Se houver resposta insuficiente ou intolerância à primeira terapia bDMARD, recomenda-se uma mudança para uma bDMARD alternativa com o mesmo ou diferente modo de acção ou para uma bDMARD tsDMARD. Se a terapia após csDMARD for iniciada com um tsDMARD em vez de um bDMARD, deve ser feita, se possível, uma mudança para uma biologia se não houver resposta. Os medicamentos de base sintéticos específicos (tsDMARD, medicamentos de base sintéticos específicos que modificam os medicamentos anti-reumáticos) são o mais recente subgrupo de medicamentos de base. Ao contrário dos biólogos, os tsDMARD não interceptam substâncias pró-inflamatórias mensageiras no sangue, mas actuam dentro das células e interrompem o caminho de sinalização que aí promove a inflamação. A eficácia dos inibidores JAK na artrite reumatóide é comparável à da biologia.

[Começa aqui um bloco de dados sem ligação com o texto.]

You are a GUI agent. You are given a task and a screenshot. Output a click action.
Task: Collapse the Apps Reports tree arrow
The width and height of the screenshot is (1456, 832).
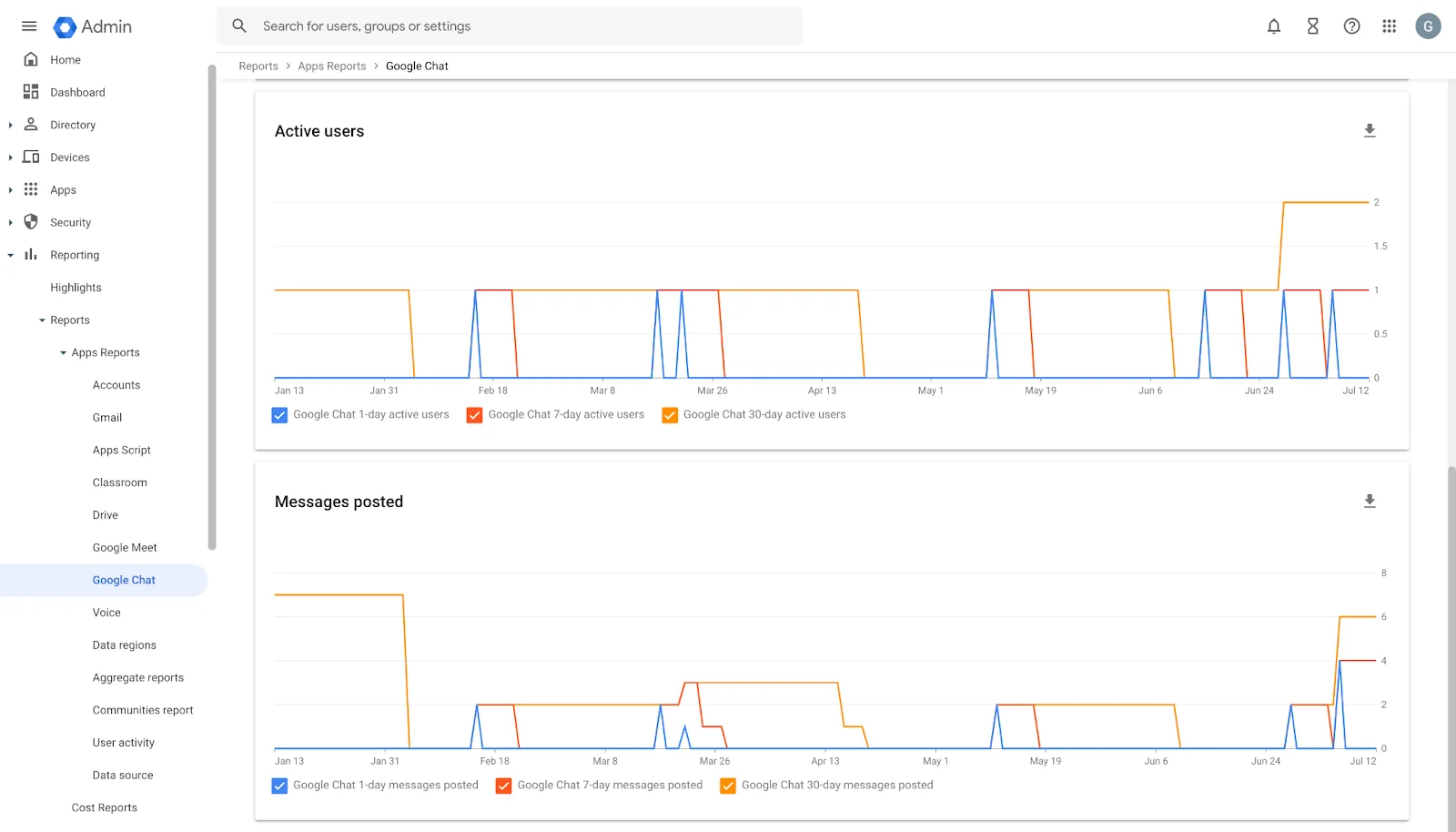(63, 353)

Congresso: Conferência Anual da DGIM 2021

Literatura:

1. Aletaha D, et al: 2010 Rheumatoid Arthritis Classification Criteria, Arthritis & Rheumatism 2010; 62(9): 2569-2581.
2. Triantafyllias K: Diagnóstico e terapia primária para o internista em artrite reumatóide. Konstantinos Triantafyllias, MD, Reunião Anual da DGIM, 19.04.2021.
3. Schneider M, et al.: S3-Leitlinie: Interdisziplinäre Leitlinie Management der frühen rheumatoiden Arthritis, 2019, AWMF-Register Nr. 060/002.
4. Myasoedova E, et al: A epidemiologia da artrite reumatóide está a mudar? Resultados de um estudo de incidência populacional, 1985-2014. Annals of the Rheumatic Diseases 2020; 79: 440-444.
5. Matthijssen XME, et al: O aumento da incidência de AR autoanticorpos negativos é replicado e é parcialmente explicado por uma população envelhecida. Ann Rheum Dis 2020, doi: 10.1136/annrheumdis-2020-217609.
6. Triantafyllias K, et al. Valor Diagnóstico da Transmissão Óptica Espectral na Artrite Reumatóide: Associações com Características Clínicas e Comparação com Ultrassonografia Articulada. J Rheumatol. 2020; 47(9): 1314-1322.
7. Combe B, et al: 2016 actualização das recomendações eulares para a gestão da artrite precoce. Anais das doenças reumáticas 2017; 76: 948-959.
8. van Nies JA, et al: Avaliação das relações entre a duração dos sintomas e a persistência da artrite reumatóide: Existe uma janela de oportunidade? Resultados da primeira clínica de artrite precoce e coortes de espoirismo. Anais das doenças reumáticas 2015; 74: 806-812.
9. Fiehn C, et al.: S2e-Leitlinie: Therapie der rheumatoiden Arthritis mit krankheitsmodifizierenden Medikamenten, 2018, AWMF Register Nummer: 060-004.
10. Deutsche Rheuma-Liga Bundesverband e.V., www.rheuma-liga.de/rheuma/therapie/medikamententherapie/schmerzmedikamente (último acesso 16.06.2021)
11. Rheumaliga Schweiz: Artrite reumatóide: viver com uma doença crónica, www.rheumaliga.ch/assets/doc/ZH_Dokumente/Broschueren-Merkblaetter/Krankheitsbilder/RA.pdf, (último acesso 16.06.2021)
12. Sociedade Suíça de Reumatologia: Recomendação de Terapia Básica 2021.

HAUSARZT PRAXIS 2021; 16(7): 26-27 (publicado 27.6.21, antes da impressão).